The relationship between the offices of the President of the Republic and the Prime Minister hit rock bottom this week after it was alleged that the government was spying on Cavaco Silva and his staff.

As the General Election approaches, the gulf between Socialist Prime Minister José Sócrates and Centre-Right PSD President Ánibal Cavaco Silva is wider than ever on a wide range of policy issues, from the President’s opposition to large-scale public works projects such as the TGV high-speed rail link to fears that the Portuguese government is trying to control the press.

Presidential aides, speaking off the record, allude to a “climate of psychological fear” at the President’s official residence at Belém, with claims that telephones and rooms are being bugged and conversations, messages and mail intercepted.

The allegations, which are being officially denied, also centre round claims that presidential aides have been secretly infiltrating and shaping the opposition PSD party election programme.

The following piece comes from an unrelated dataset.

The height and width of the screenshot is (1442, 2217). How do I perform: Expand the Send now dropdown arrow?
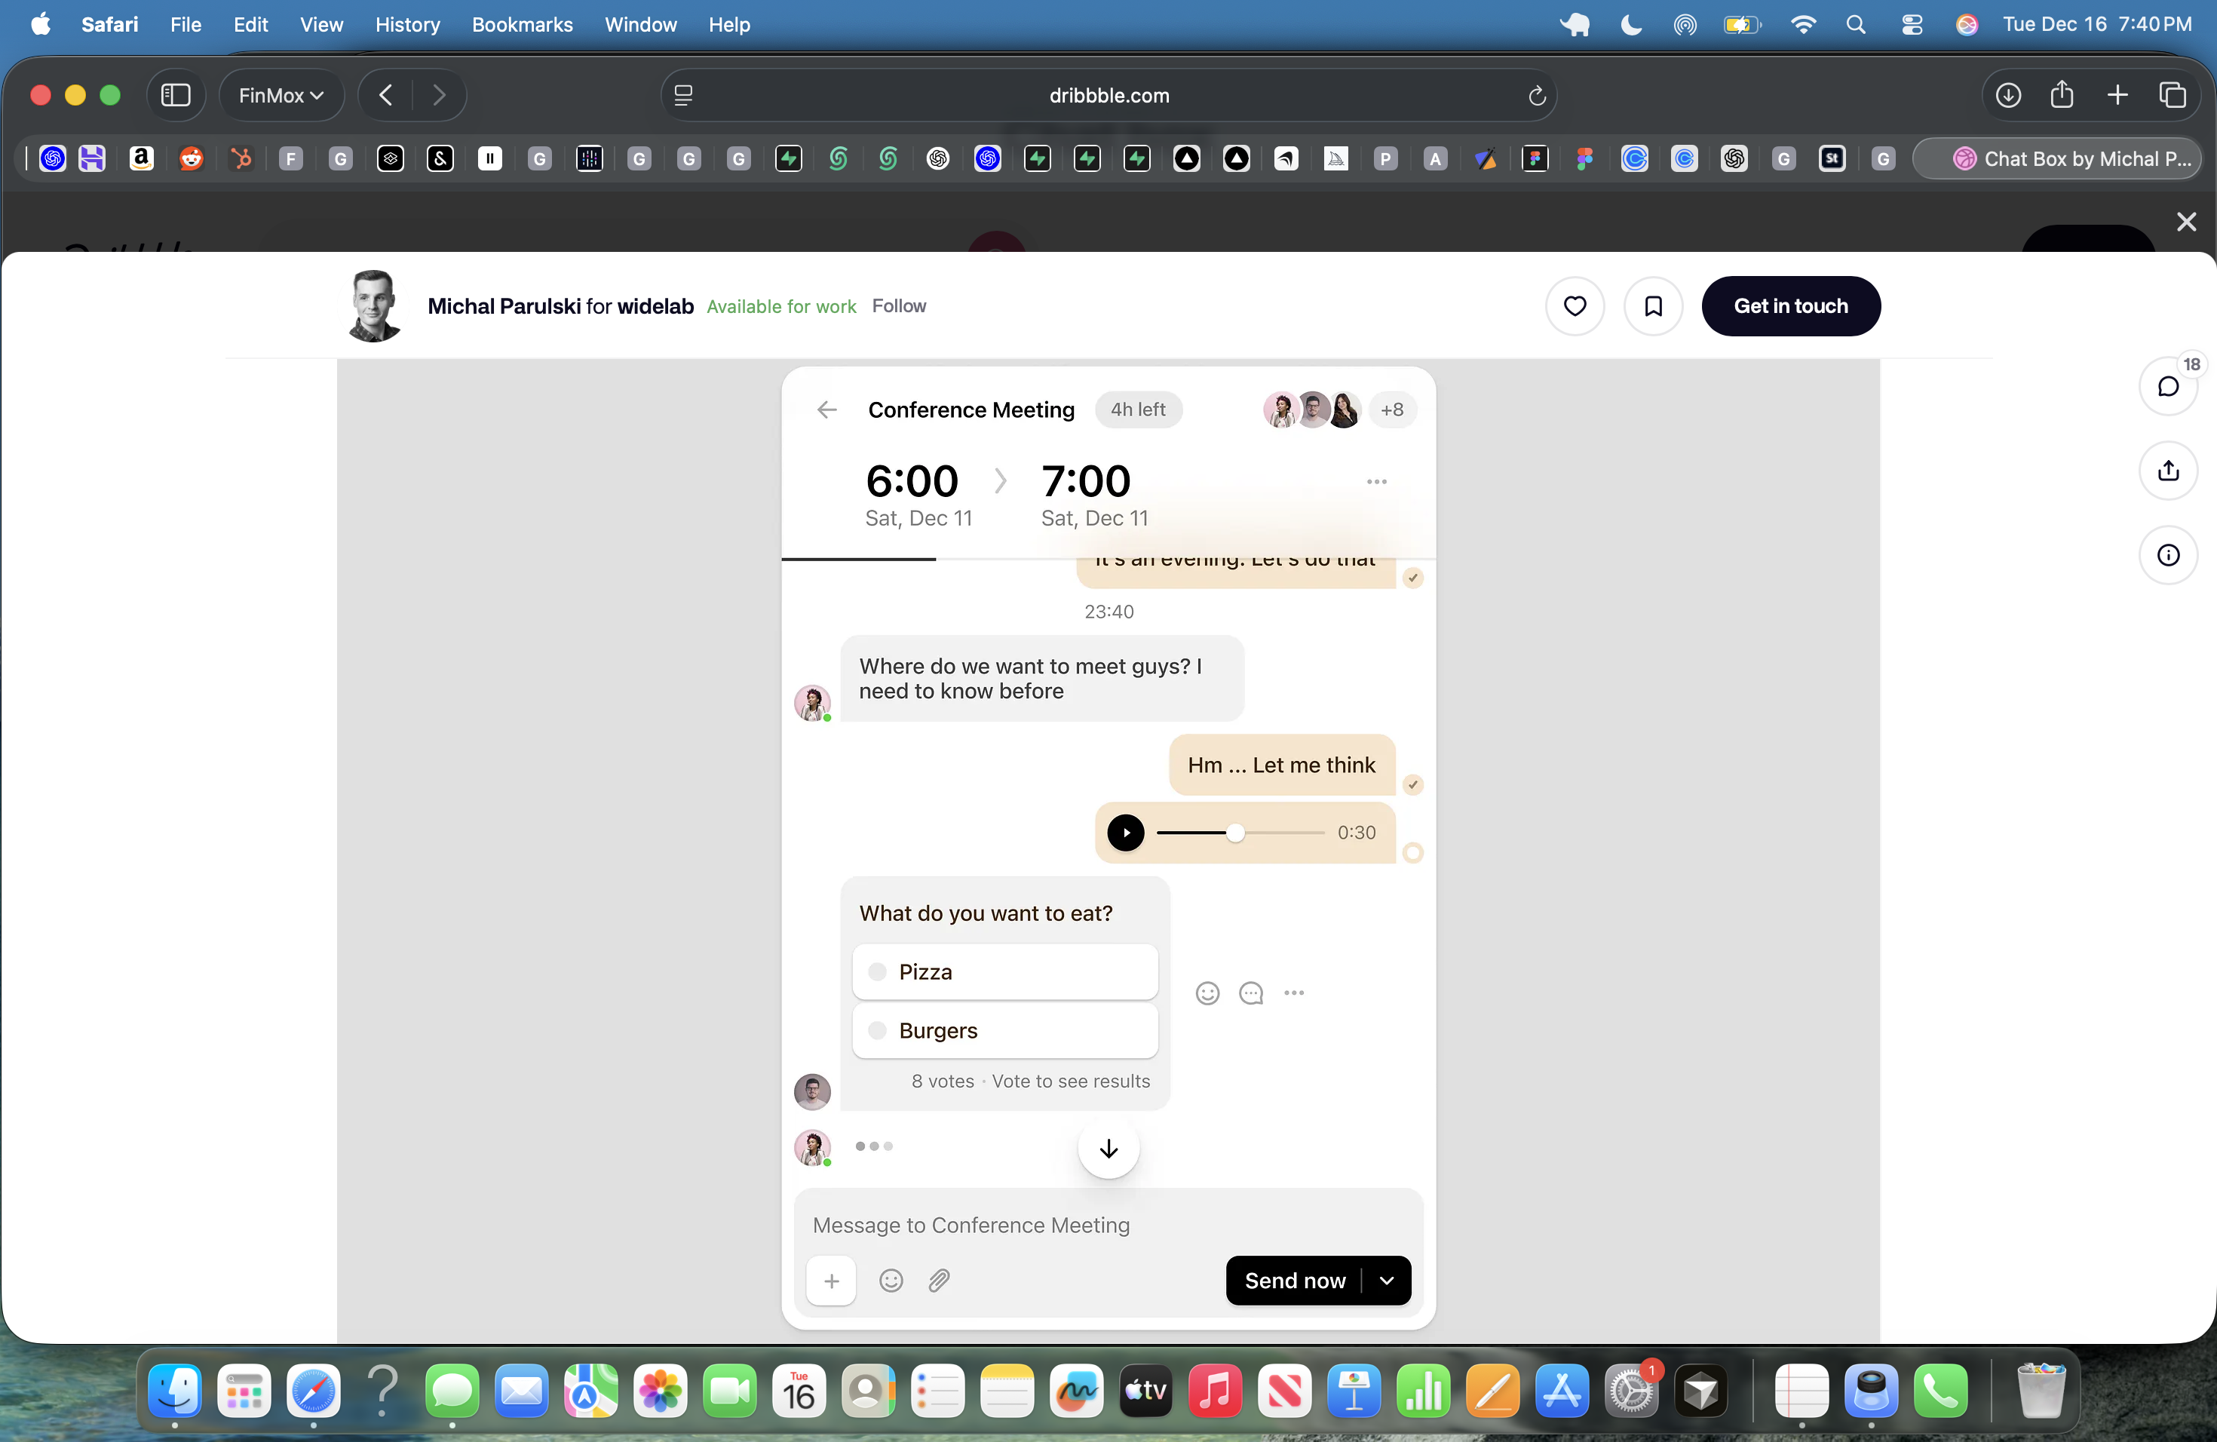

According to the Portuguese Constitution, the President of the Republic must remain above party politics, independent of his own personal party political affiliations.

The latter allegation was hotly contested by the Office of the President with a top aide saying on Monday: “How on earth can PS party leaders possibly know what presidential aides are up to?”

Both the daily newspaper Público and weekend newspaper Sol published articles over the weekend alleging that both the President of the Republic and his staff were deliberately “interfering in the election campaign”.